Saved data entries

-- Begin --

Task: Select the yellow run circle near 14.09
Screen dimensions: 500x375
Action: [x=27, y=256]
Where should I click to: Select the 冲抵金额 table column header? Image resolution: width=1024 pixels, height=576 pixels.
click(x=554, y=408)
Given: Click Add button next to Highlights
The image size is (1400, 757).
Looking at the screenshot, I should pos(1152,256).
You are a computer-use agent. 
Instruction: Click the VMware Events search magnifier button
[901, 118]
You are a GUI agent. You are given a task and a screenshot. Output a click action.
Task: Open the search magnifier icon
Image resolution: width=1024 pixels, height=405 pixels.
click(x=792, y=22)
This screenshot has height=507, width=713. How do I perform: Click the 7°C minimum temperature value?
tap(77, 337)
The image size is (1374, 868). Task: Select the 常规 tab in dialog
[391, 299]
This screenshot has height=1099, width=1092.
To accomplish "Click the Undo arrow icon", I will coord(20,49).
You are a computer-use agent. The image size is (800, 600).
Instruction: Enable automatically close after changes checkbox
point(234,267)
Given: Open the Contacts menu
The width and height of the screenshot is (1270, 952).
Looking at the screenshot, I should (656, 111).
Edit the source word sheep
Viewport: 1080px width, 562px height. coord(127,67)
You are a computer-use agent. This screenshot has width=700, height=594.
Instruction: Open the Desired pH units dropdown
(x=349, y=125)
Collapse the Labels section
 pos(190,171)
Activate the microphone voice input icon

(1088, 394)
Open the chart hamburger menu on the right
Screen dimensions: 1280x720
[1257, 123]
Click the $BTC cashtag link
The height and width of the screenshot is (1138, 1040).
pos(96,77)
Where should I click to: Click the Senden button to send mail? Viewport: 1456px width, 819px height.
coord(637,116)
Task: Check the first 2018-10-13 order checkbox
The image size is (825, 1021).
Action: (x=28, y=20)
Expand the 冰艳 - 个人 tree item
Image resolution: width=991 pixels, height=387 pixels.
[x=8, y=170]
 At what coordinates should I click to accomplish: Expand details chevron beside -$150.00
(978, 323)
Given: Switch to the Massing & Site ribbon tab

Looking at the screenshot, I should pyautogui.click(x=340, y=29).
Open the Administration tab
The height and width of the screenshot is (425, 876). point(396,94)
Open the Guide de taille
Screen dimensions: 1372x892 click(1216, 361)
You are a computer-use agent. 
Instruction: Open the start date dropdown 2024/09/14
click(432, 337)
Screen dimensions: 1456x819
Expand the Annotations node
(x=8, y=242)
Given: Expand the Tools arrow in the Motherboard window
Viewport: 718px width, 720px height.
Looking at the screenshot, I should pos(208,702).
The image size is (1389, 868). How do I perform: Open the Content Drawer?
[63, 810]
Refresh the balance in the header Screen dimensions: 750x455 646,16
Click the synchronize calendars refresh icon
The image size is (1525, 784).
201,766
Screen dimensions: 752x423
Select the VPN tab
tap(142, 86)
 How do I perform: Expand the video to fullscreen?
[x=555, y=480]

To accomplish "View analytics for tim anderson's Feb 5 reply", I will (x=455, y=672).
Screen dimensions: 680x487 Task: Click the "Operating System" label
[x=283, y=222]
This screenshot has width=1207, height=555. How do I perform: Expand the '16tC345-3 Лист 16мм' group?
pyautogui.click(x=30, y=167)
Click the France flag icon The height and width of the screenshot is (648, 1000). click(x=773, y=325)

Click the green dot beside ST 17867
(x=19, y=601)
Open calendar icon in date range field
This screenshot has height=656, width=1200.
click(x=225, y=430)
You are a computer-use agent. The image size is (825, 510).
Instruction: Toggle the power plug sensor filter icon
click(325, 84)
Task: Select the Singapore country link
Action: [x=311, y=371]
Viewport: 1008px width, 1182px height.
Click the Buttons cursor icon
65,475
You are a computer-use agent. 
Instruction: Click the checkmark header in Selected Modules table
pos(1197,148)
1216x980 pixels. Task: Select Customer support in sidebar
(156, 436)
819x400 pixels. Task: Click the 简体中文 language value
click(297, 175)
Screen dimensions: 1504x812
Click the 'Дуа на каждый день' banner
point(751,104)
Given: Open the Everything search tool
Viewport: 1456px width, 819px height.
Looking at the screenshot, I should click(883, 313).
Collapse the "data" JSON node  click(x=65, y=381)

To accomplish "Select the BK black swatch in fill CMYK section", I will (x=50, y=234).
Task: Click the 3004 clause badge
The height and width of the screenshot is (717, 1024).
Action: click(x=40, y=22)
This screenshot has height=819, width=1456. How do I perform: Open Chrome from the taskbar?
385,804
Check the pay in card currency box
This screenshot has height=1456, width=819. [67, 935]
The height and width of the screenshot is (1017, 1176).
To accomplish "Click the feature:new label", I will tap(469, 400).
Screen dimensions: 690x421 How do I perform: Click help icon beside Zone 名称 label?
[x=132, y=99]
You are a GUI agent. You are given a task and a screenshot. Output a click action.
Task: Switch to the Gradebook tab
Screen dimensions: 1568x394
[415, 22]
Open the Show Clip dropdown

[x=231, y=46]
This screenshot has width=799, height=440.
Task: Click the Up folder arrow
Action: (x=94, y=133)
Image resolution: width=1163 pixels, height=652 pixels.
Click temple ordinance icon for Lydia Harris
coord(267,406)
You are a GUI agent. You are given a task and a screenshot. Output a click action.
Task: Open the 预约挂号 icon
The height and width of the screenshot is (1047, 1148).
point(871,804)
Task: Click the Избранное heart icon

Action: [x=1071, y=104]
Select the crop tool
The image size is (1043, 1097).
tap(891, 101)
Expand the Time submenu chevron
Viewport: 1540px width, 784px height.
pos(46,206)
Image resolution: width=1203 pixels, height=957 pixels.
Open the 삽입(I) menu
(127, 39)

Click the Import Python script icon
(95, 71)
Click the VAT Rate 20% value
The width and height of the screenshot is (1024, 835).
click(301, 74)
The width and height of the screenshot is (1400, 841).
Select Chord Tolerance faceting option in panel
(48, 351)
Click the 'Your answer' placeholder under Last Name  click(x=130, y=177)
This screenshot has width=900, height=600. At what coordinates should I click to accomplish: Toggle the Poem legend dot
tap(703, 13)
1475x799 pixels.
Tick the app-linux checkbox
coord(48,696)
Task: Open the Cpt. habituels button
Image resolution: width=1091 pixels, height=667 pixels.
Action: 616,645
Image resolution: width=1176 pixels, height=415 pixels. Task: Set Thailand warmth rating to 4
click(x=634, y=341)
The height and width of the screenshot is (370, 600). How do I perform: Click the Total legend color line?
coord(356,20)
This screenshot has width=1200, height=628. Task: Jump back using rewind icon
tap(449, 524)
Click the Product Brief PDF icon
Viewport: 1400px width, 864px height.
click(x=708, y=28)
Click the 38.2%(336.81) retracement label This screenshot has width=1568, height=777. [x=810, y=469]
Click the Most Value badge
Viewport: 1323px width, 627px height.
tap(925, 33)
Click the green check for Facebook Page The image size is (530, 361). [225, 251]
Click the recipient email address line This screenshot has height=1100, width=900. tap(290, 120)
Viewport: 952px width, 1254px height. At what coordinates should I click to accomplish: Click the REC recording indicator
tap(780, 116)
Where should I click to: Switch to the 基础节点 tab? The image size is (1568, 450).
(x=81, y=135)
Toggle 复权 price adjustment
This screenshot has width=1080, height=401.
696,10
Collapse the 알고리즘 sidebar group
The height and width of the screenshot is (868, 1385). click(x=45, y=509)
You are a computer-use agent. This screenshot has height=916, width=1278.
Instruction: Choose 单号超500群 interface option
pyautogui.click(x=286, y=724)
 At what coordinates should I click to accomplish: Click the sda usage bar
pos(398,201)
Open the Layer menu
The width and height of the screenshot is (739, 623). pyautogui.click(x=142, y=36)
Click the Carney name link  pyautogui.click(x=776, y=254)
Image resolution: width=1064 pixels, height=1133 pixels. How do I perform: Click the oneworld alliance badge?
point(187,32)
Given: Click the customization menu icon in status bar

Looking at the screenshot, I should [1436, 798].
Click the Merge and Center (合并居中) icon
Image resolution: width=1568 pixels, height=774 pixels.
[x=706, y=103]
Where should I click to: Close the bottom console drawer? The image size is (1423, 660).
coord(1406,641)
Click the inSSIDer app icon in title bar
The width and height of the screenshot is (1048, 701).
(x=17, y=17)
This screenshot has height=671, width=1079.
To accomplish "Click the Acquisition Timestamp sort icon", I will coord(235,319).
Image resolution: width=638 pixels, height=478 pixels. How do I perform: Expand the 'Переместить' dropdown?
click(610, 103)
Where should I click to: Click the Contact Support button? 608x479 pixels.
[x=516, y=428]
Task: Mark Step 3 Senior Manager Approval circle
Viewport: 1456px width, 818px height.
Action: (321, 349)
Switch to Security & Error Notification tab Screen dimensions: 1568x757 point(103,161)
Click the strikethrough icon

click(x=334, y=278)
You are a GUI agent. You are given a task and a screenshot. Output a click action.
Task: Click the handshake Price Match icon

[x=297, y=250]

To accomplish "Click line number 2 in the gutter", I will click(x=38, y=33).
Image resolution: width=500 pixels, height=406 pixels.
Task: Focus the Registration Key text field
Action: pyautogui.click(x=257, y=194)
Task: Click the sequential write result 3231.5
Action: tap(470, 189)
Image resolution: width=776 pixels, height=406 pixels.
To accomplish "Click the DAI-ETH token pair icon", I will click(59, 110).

-- End --

#### [Aim of the task]
Duplicate the lines of the material above, starting with the line that contains "Screen dimensions: 680x487" and ending with the line that contains "click(x=225, y=430)", both included.

#### [Reply]
Screen dimensions: 680x487 Task: Click the "Operating System" label
[x=283, y=222]
This screenshot has width=1207, height=555. How do I perform: Expand the '16tC345-3 Лист 16мм' group?
pyautogui.click(x=30, y=167)
Click the France flag icon The height and width of the screenshot is (648, 1000). click(x=773, y=325)

Click the green dot beside ST 17867
(x=19, y=601)
Open calendar icon in date range field
This screenshot has height=656, width=1200.
click(x=225, y=430)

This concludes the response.